Benchmarking circRNA Detection Tools from Long-Read Sequencing Using Data-Driven and Flexible Simulation Framework

Overview

This is a comprehensive bioinformatics pipeline for generating realistic simulated circular RNA (circRNA) datasets for Oxford Nanopore long-read sequencing. This framework integrates molecular features of circRNAs extracted from established databases and real datasets into NanoSim to create FASTQ reads that accurately reflect biological diversity and technical properties of circular RNAs. CircSim serves as a standardized evaluation framework for benchmarking circRNA detection tools from long-read sequencing data.

The workflow integrates wet-lab Oxford Nanopore Technologies (ONT) read characteristics with computational simulation techniques. Panels A-C depict sequential stages of data processing and simulation: (A) initial feature extraction from circRNA databases and experimental reads, (B) generation of protocol-specific reference circRNA sequences, and (C) NanoSim-based simulation generating detailed computational read models.

CircRNA Types and Protocol-Specific Sequence Patterns

Supplementary Figure 1. Types of circRNAs. (A) EcircRNAs contain only exon sequences. (B) EIciRNAs have both exon and intron sequences. (C) ciRNAs contain only intron sequences. (D) Intergenic circRNAs are derived from the sequence between two different protein-coding genes. Adapted from: Zeng, Le & Liu, Longzhou & Ni, Wen-Juan & Xie, Fuhua & Xiaomin, Leng. (2023). Circular RNAs in osteosarcoma: An update of recent studies (Review). International Journal of Oncology. 63. 10.3892/ijo.2023.5571.

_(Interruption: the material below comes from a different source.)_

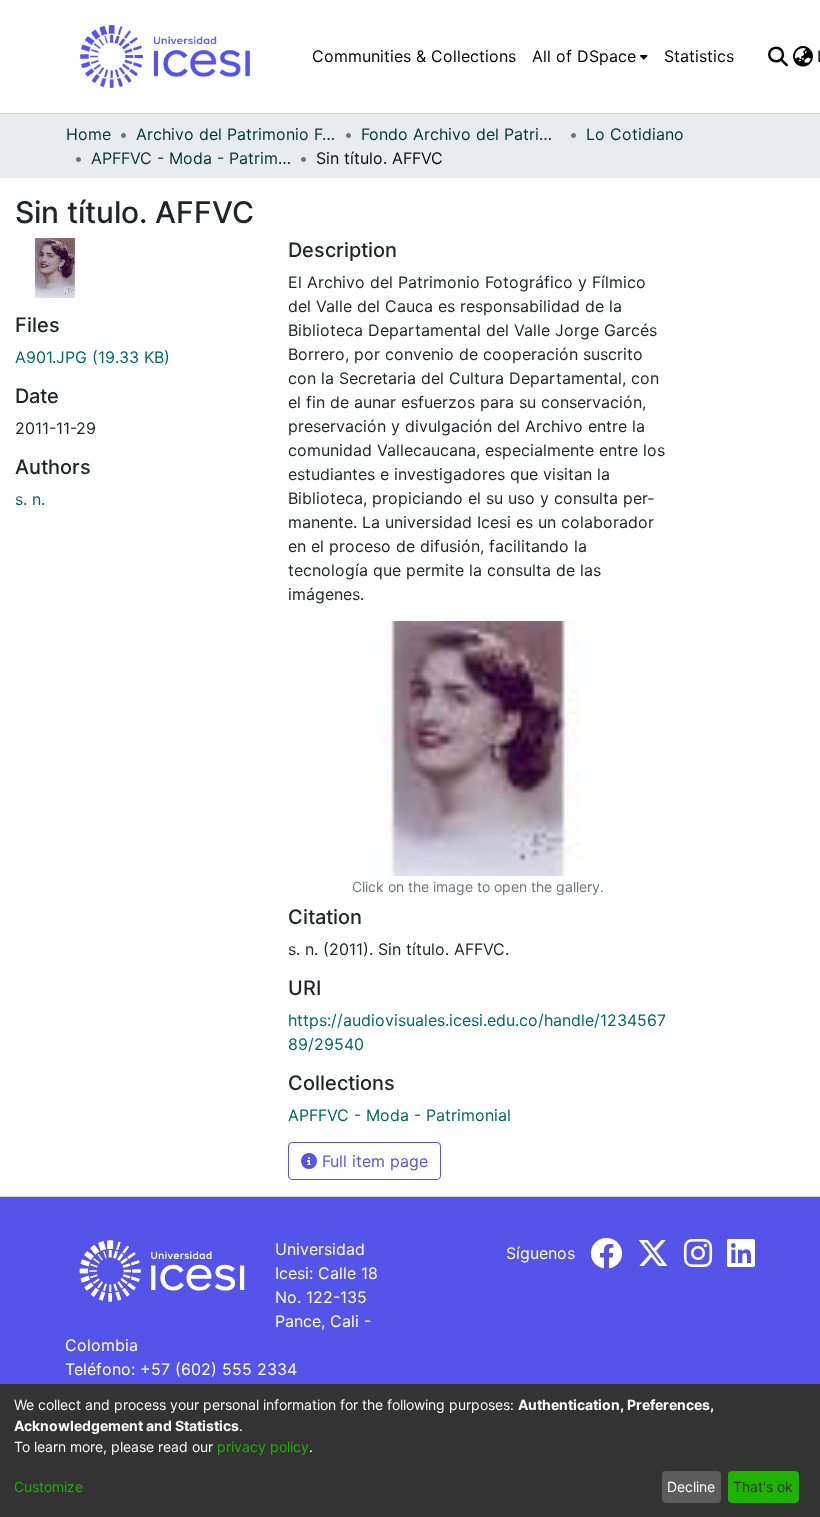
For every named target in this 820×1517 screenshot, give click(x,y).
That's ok (763, 1486)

Supplementary Figure 2. Expected sequence based on wet-lab approach. (A) Nicking approach utilised by circNICK-lrs tool provides one circRNA - one read pattern. (B) Rolling circle approach utilised by CIRI-long and isoCIRC have several repeats of circRNA per read creating during rolling circle reverse transcription or rolling circle amplification step.

Features

Realistic circRNA Simulation: Generates in silico reads that mimic the molecular and sequencing characteristics of circular RNAs based on real Nanopore sequencing data
Comprehensive circRNA Types: Simulates four distinct circRNA types (exonic circRNAs, circular intronic RNAs, exon-intron circRNAs, and intergenic circRNAs) with realistic distributions
Biological Accuracy: Incorporates key biological features including splice site motifs, exon count distributions, and mature length variations extracted from circRNA databases
Customizable Parameters: Offers user-defined controls for rolling circle amplification, read count, and other simulation parameters to match specific experimental conditions
Standardized Benchmark Framework: Provides a controlled environment with precisely known circRNA annotations for rigorous assessment of detection tool performance
Performance Evaluation: Includes comprehensive metrics (precision, recall, F1 score) assessment across different overlap thresholds and circRNA subtypes

Installation

Setting Up Conda Environments

The workflow requires several Conda environments to run different components of the pipeline. The main environment (bed12) is used as the default, with additional specialized environments for specific tools.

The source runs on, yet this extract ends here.